In the first episode of Quatermass and the Pit (BBC, 1958) the palaeontologist Matthew Roney (Cec Linder) who is excavating the remains of ape-men in Knightsbridge says that if he is wrong in his conclusions, ‘They‘ll stick me alongside the Piltdown forgeries as a horrid warning.’
In the ITV science fiction thriller Undermind, (1965) one character refers to a scandal involving a compromising diary as ‘the biggest hoax since the Piltdown Man’.
In 1987 the BBC series QED produced Murder on the Bluebell Line starring Hugh Fraser as Sherlock Holmes and Ronald Fraser as Doctor Watson. In this docudrama Holmes and Watson investigate the Piltdown forgery and the possible suspects including Arthur Conan Doyle.
In 2009 a script for a proposed film The Wizard of Sussex was produced. This is described as a satire that centres on Charles Dawson and his discovery.
In 2009 the Steppenwolf Theatre Company produced the play ‘Fake’ which was based on the forgery. This is set in 1914 at a meeting at Arthur Conan Doyle’s house that includes Dawson, Woodward and Teilhard de Chardin and in 1953 when the forgery is revealed.
As has already been mentioned Piltdown may have been one of the things that inspired Conan Doyle to write The Lost World (1912).
It has been suggested that Rudyard Kipling’s short story Dayspring Mishandled (1928) may have been influenced by Piltdown. It concerns a forged Chaucer manuscript.
Anglo-Saxon Attitudes by Angus Wilson (1956) was partly inspired by Piltdown. The novel features the archaeological excavation of the tomb of an Anglo-Saxon bishop. An idol which is uncovered is later revealed to be a fake. The book was adapted for television in 1992.

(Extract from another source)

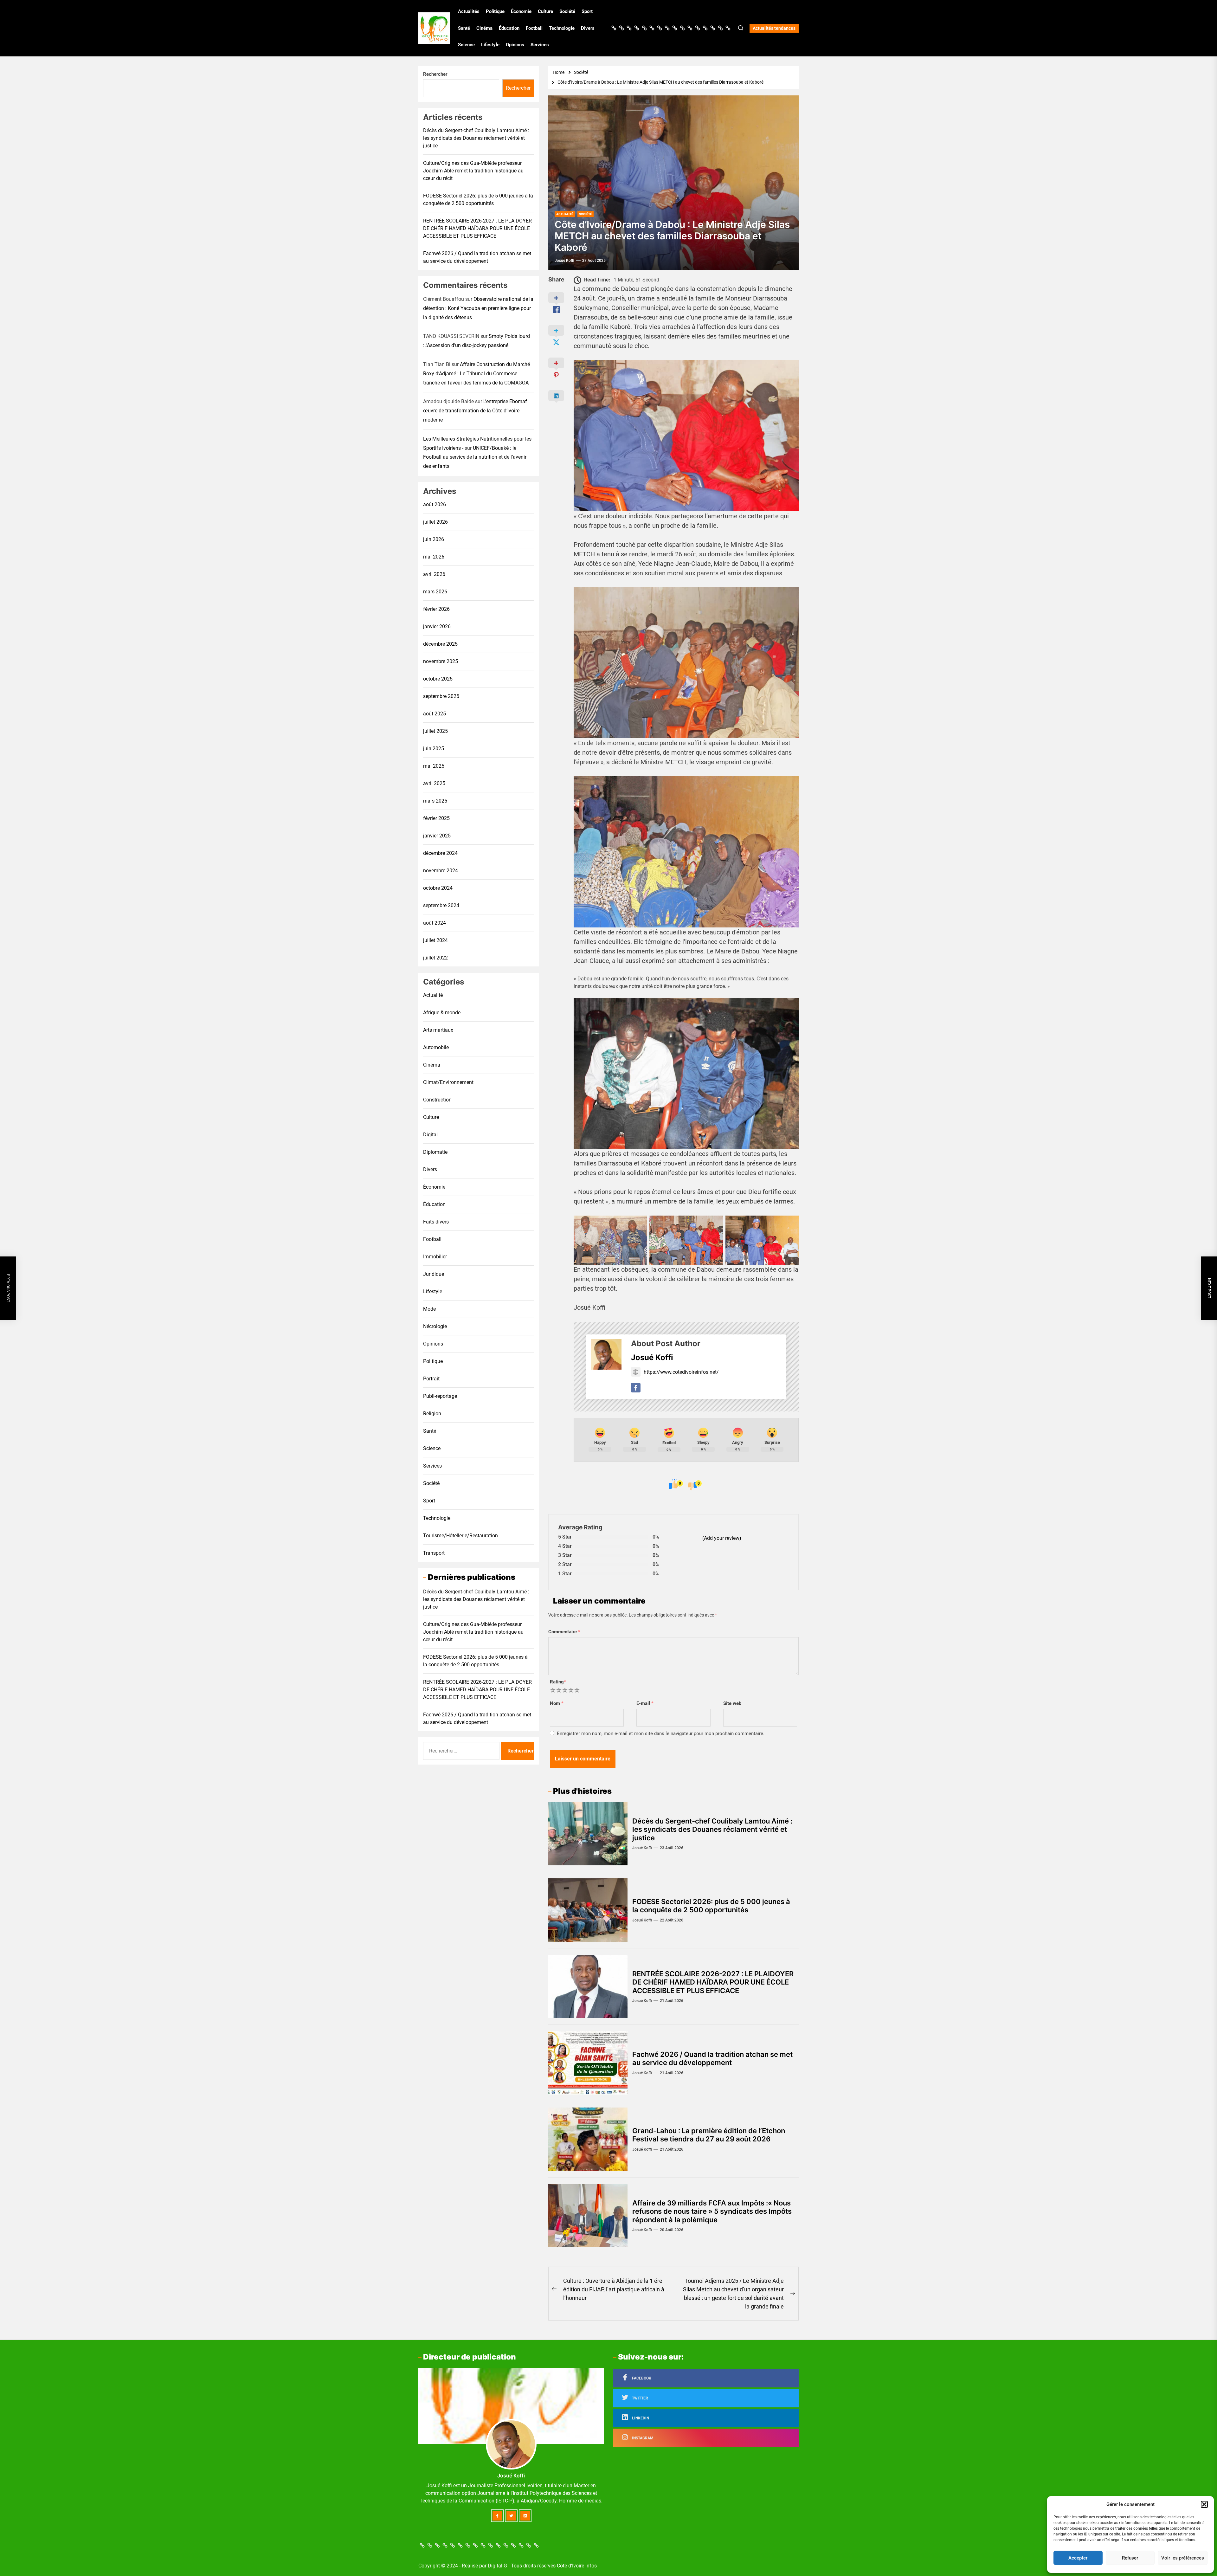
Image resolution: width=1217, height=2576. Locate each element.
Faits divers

Mask of the Jaguar by Jessica North (1981) is centred on a priceless Mayan jaguar mask of jade, bone and gold. At one point two characters discuss a discovery in England that ‘fooled experts for years until new scientific tests unmasked the fraud’ and ‘the little man who must have perpetrated it―a respected, scholarly gentleman who had nothing―absolutely nothing!―to gain.’
Skullduggery by Peter Marks (1987) is a fictional treatment of the forgery and features, Charles Dawson, Arthur Smith Woodward, Teilhard de Chardin, Kenneth Oakley, Conan Doyle and Oscar Wilde.

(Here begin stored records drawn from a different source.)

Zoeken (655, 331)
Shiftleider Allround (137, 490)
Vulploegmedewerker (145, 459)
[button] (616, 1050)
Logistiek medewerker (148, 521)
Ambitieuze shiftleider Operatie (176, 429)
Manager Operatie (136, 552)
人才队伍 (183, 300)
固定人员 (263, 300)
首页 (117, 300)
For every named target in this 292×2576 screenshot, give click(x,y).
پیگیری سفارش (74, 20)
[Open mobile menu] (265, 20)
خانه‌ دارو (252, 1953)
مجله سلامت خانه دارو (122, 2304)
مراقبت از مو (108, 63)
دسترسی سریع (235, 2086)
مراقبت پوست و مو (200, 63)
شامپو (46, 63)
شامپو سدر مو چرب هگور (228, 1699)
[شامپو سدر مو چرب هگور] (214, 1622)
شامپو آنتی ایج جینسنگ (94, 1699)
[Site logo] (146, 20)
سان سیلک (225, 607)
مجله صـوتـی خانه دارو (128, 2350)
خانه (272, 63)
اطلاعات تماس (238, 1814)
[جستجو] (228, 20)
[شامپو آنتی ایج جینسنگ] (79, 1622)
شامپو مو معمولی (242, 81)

The novel The Piltdown Confession by Irwin Schwartz (1994) is narrated by Charles Dawson, features Teilhard de Chardin and Conan Doyle and includes a murder mystery.

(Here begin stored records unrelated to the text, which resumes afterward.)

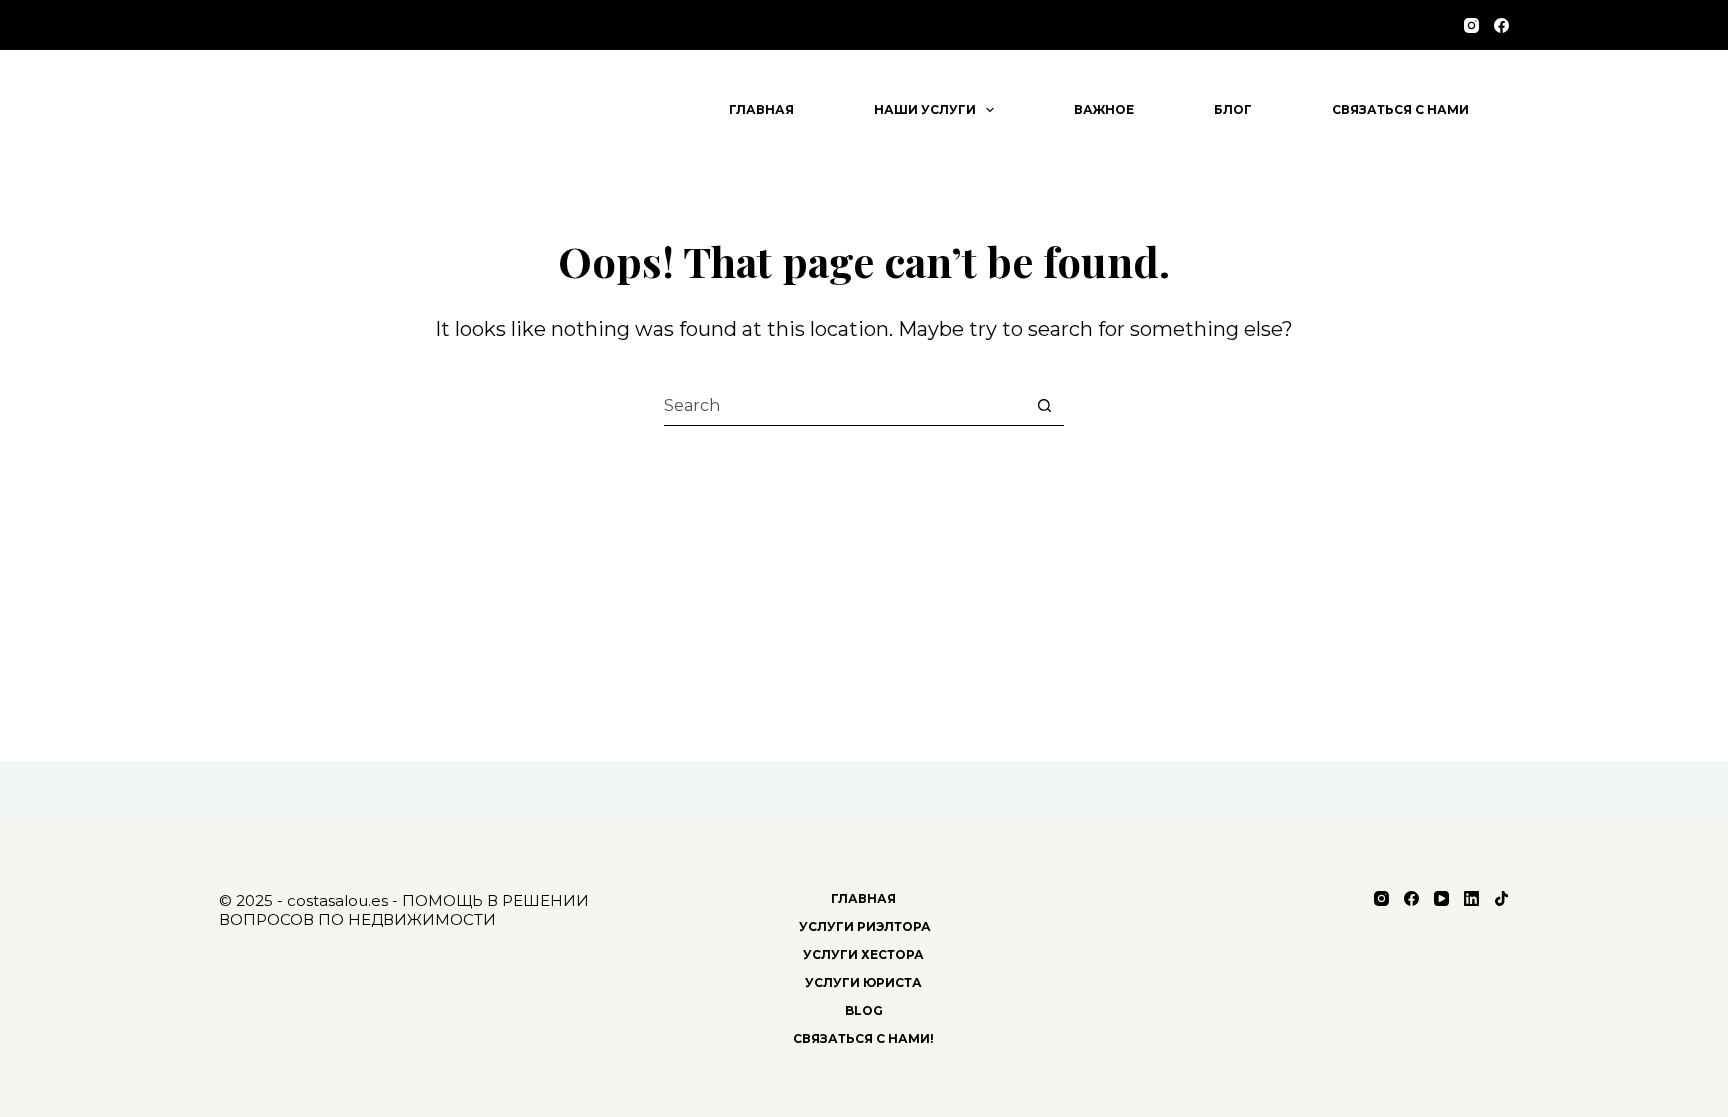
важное (1104, 109)
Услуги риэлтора (863, 926)
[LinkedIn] (1471, 898)
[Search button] (1044, 406)
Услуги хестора (863, 954)
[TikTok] (1501, 898)
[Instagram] (1471, 25)
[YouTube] (1441, 898)
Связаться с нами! (863, 1038)
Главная (761, 109)
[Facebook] (1501, 25)
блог (1233, 109)
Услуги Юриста (863, 982)
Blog (864, 1010)
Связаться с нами (1400, 109)
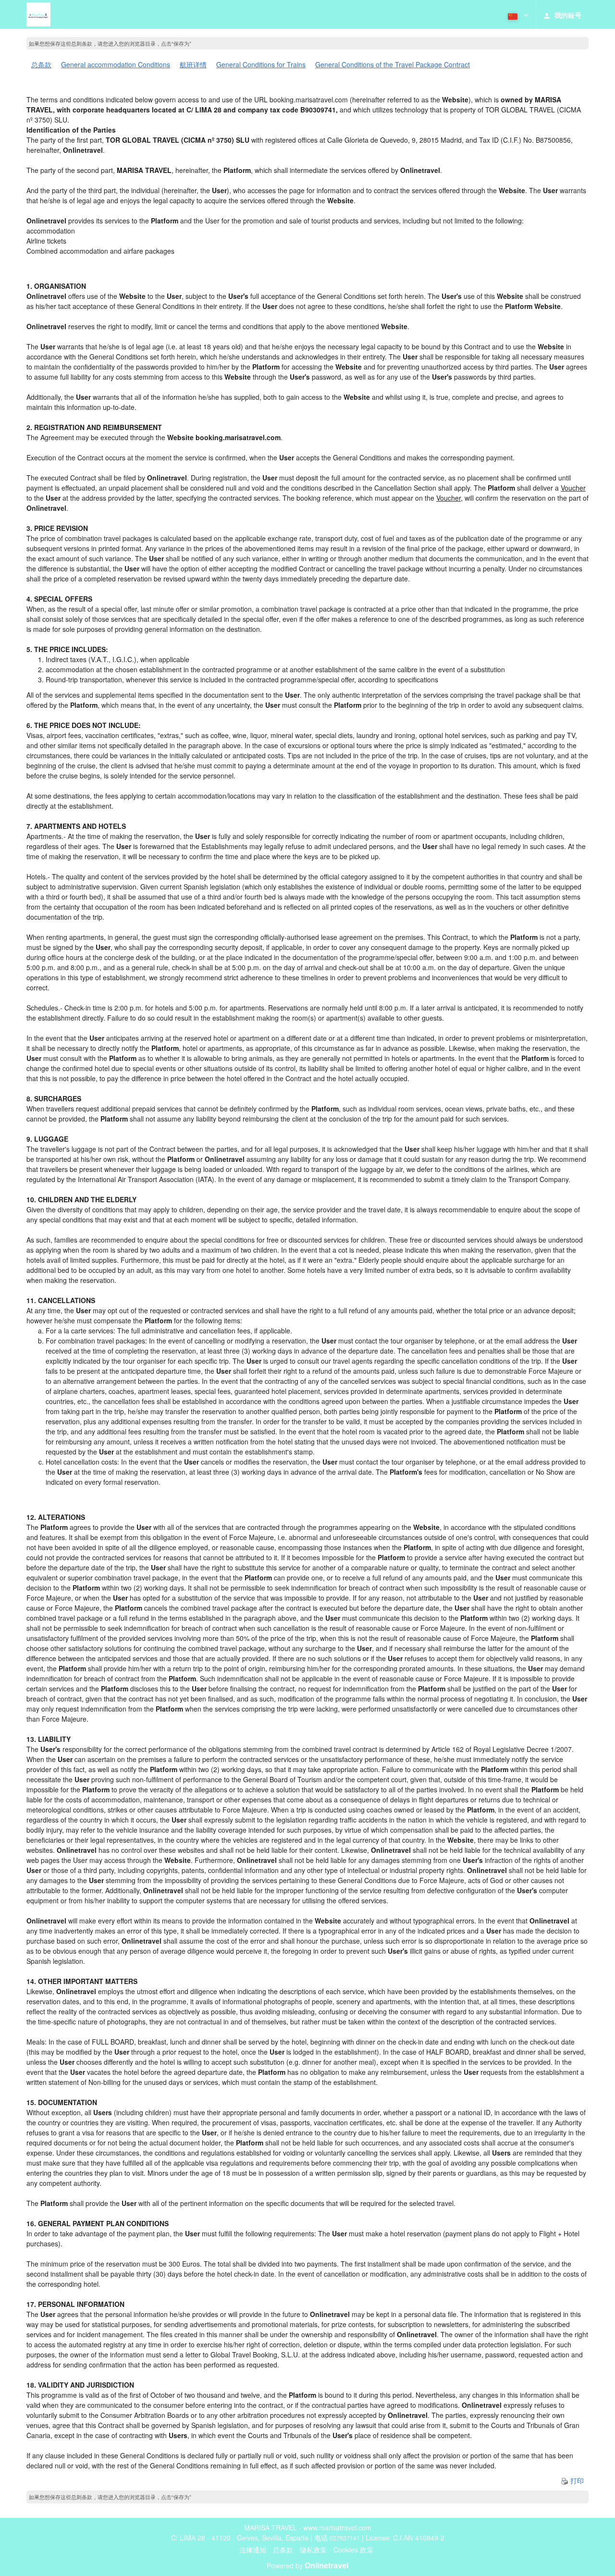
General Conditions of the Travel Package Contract (392, 64)
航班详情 (193, 64)
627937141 (345, 2538)
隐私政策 (313, 2549)
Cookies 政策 (353, 2549)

In 2018, Nick Flittner published Piltdown Man: The Man Who Never Was, a poem that tells the story of the forgery from various points of view including those of Arthur Smith Woodward, Charles Dawson, Venus Hargreaves, J S Weiner and even Piltdown Man himself!
In the early 1960s there was a rock and roll instrumental group called The Piltdown Men. They were from California and their singles included ‘Brontosaurus Stomp’ and ‘Goodnight Mrs Flintstone’.
On Mike Oldfield’s ‘Tubular Bells’ (1973) he is listed as playing ’Piltdown Man‘ which refers to some unintelligible vocalisation he does on the album.